Rule and brief explanation
Each Formula 1 team must run a 'rookie' twice per car in an FP1 session this season. A rookie is a driver with no more than one Grand Prix start to his name. This is the hard standard that teams must follow.
Some names have already completed the requirement. Kimi Antonelli (Mercedes), Isack Hadjar (Racing Bulls) and Gabriel Bortoleto (Sauber) came to their mandatory sessions in Australia and China.
Some drivers don't count. Ollie Bearman already started three times in Grands Prix last year, so he is no longer a rookie. Jack Doohan made his debut in Abu Dhabi last year. So technically, he could have counted as a rookie in Australia. However, Alpine was already using rookies for four sessions, so that situation was not a factor.
Mexico and notable names
Several young drivers are again on the list for the Mexico weekend. Williams puts in F2 driver Luke Browning. Aston Martin has Jak Crawford driving. Red Bull chooses Arvid Lindblad.
Crawford makes his first FP1 appearance in Formula 1. For Browning and Lindblad, it is their second free practice of the season.

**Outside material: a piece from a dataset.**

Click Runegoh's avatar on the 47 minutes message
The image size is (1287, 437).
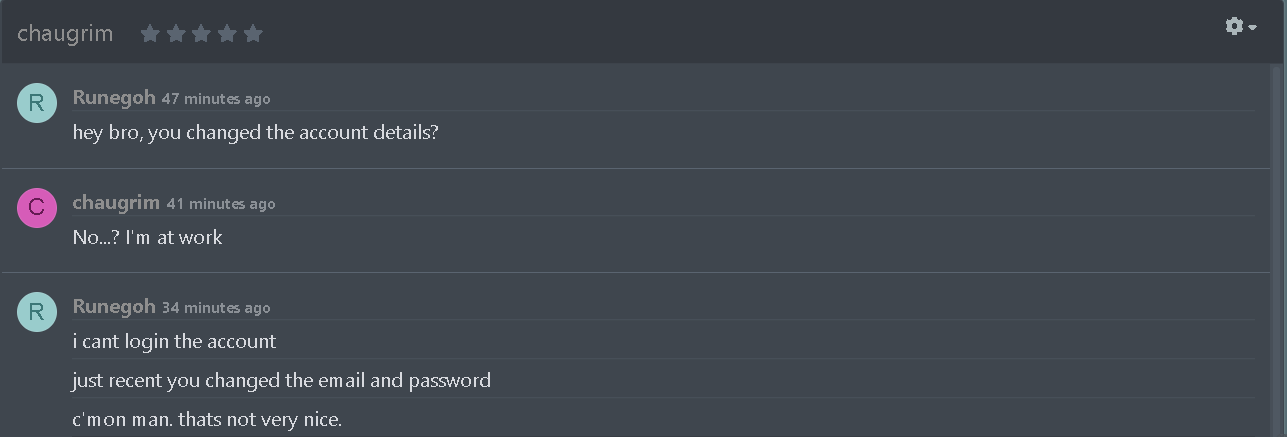[x=37, y=103]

In addition, IndyCar winner Pato O'Ward returns in a McLaren for an FP1 session.
Confirmed FP1 smoke runs by team
The table below shows the stakes known so far per team and per race.

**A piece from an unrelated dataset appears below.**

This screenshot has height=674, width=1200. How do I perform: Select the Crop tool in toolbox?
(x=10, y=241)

- McLaren (3): Alex Dunne - Austria, Italy; Pato O'Ward - Mexico.
- Ferrari (2): Dino Beganovic - Bahrain, Austria.
- Red Bull (3): Ayumu Iwasa - Bahrain; Arvid Lindblad - Great Britain, Mexico.
- Mercedes (3): Kimi Antonelli - Australia, China; Frederick Vesti - Bahrain.
- Aston Martin (3): Felipe Drugovich - Bahrain, Hungary; Jak Crawford - Mexico.
- Alpine (4): Jack Doohan - Australia (not counted as a rookie); Paul Aron - three times (Italy + 2 races to be determined); Ryo Hirakawa - Japan.
- Haas (2): Ryo Hirakawa - Bahrain, Spain.
- Racing Bulls (2): Isack Hadjar - Australia, China.
- Williams (3): Luke Browning - Bahrain, Mexico; Victor Martins - Spain.
- Sauber (4): Gabriel Bortoleto - Australia, China; Paul Aron - Great Britain, Hungary.
What stands out?
Teams actively rotate riders. Some juniors drive for several teams in separate sessions. This provides extra experience for the young drivers. For teams, it is also a way to test talent without changing racing seats.